I got 2 dozen there Tuesday and they seemed good ... no moster ones in there but nice and healthy thou ...


----------



## AL_N_VB (Apr 3, 2002)

CrawFish said:


> Damn right, pullage is pullage.   But I aint fishing in snow thou. I'm southern, cold weather scares me.


yer as FHB as Atlanta King is ...yer A/C card is suspended


----------



## CrawFish (Sep 23, 2003)

Nserch4Drum said:


> yer as FHB as Atlanta King is ...yer A/C card is suspended


Wait a minute, I'm more Asian than you and Neil combine. I speak English with an ascent. And I still have Asian name. You guys aint Asian enouf to be in the A/C. Your card is revoted.


----------



## AL_N_VB (Apr 3, 2002)

don't get pi$$ed.....I'll get INS ta serve you papers...you better hope your pass port and visa's are straight.

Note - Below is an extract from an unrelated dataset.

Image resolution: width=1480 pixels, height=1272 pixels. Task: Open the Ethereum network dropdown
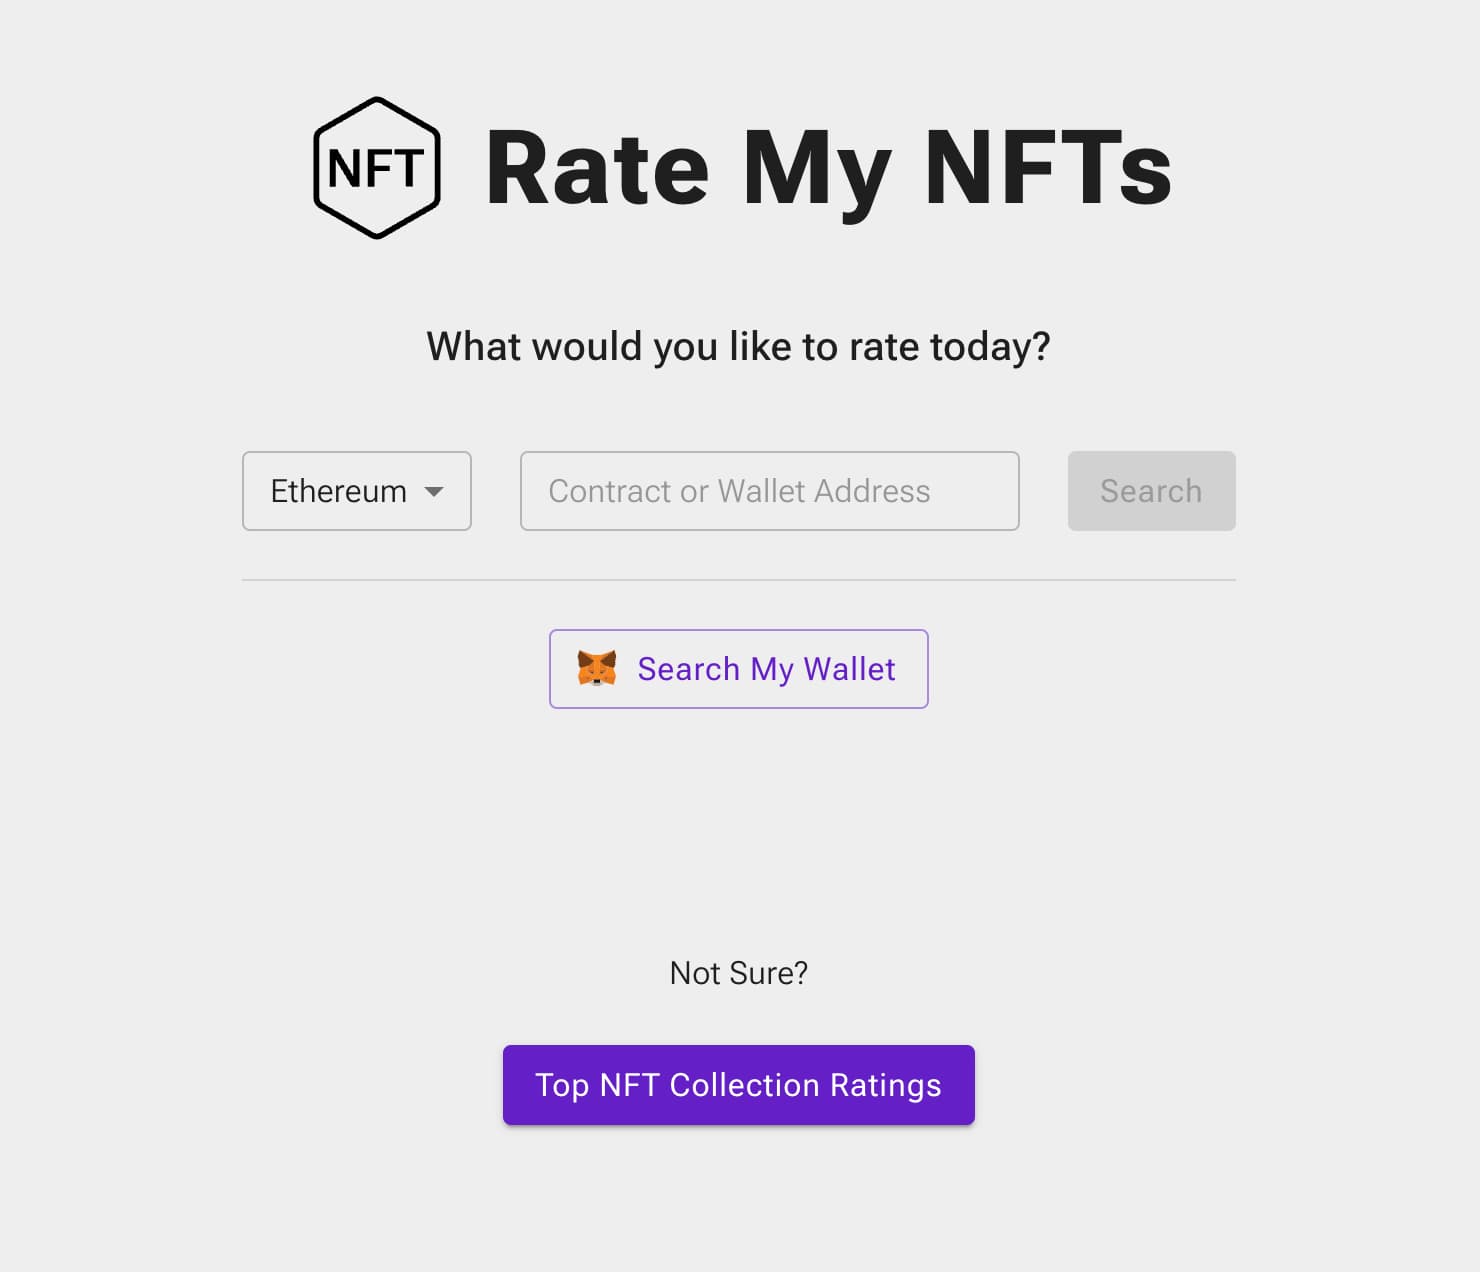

sorry crawdink...didn't mean ta compare you to AK


----------



## CrawFish (Sep 23, 2003)

Nserch4Drum said:


> don't get pi$$ed.....I'll get INS ta serve you papers...you better hope your pass port and visa's are straight.
> 
> 
> sorry crawdink...didn't mean ta compare you to AK


 Don't be so hard on AK, he caught a yearling at the Point out of many doggies. Probs.. 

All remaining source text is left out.